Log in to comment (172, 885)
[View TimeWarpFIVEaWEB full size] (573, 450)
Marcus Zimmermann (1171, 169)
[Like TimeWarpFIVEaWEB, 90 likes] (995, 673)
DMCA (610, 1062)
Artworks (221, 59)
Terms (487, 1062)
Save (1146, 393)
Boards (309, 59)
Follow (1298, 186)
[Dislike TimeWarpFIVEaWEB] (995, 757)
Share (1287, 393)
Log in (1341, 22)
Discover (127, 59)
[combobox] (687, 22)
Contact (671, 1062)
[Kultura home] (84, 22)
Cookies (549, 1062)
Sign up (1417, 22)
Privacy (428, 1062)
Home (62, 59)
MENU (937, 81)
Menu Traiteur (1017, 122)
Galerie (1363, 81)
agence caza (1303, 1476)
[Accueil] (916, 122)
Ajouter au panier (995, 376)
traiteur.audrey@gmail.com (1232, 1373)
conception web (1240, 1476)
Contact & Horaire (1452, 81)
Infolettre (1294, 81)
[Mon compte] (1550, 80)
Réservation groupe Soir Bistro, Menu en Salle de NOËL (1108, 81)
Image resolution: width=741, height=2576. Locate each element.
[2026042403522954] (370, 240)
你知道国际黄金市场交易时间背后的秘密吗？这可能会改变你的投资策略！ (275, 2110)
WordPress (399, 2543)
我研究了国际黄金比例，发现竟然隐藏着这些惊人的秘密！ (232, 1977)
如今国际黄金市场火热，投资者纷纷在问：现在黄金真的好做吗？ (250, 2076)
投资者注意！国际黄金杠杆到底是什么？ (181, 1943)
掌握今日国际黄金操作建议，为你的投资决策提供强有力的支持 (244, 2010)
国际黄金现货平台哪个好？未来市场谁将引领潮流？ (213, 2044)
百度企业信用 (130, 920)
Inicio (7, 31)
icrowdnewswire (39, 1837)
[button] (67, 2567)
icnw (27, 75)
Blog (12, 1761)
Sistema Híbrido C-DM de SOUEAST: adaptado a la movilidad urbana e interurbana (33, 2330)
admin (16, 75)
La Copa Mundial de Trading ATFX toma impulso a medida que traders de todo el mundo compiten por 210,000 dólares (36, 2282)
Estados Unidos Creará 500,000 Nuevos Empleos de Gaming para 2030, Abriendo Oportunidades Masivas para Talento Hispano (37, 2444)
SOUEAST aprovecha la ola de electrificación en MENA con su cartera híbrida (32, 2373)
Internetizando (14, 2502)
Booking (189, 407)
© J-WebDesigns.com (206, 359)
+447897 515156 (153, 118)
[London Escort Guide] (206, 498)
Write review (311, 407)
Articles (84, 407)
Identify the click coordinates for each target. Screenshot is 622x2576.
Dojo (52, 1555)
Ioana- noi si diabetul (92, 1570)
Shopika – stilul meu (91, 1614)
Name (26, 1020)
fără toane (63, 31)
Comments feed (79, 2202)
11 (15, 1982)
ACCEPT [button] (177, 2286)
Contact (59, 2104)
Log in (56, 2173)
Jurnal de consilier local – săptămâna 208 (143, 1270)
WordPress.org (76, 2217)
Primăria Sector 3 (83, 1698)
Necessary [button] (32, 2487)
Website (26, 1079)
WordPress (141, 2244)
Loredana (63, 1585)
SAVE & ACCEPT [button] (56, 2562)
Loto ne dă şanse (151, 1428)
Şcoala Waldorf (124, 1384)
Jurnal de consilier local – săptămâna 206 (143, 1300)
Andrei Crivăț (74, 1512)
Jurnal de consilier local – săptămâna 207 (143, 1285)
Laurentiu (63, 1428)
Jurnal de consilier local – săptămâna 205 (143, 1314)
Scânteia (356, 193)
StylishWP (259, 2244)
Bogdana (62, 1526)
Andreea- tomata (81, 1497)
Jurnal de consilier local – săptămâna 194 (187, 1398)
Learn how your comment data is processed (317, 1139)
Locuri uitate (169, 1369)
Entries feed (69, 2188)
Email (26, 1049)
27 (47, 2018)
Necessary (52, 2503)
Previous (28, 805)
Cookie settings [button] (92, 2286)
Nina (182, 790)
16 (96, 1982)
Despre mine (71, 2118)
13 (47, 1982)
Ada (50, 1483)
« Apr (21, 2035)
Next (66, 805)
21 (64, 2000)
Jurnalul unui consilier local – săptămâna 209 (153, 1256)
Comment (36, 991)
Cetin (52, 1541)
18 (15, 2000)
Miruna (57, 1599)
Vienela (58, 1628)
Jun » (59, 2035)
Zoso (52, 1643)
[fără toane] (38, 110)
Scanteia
· · · · ·
Only the lines above starting with the one with "11 (15, 1982)" and going through the one with "Şcoala Waldorf (124, 1384)" are to be copied, word for word and with both ends kept.

11 (15, 1982)
ACCEPT [button] (177, 2286)
Contact (59, 2104)
Log in (56, 2173)
Jurnal de consilier local – săptămâna 208 (143, 1270)
WordPress.org (76, 2217)
Primăria Sector 3 (83, 1698)
Necessary [button] (32, 2487)
Website (26, 1079)
WordPress (141, 2244)
Loredana (63, 1585)
SAVE & ACCEPT [button] (56, 2562)
Loto ne dă şanse (151, 1428)
Şcoala Waldorf (124, 1384)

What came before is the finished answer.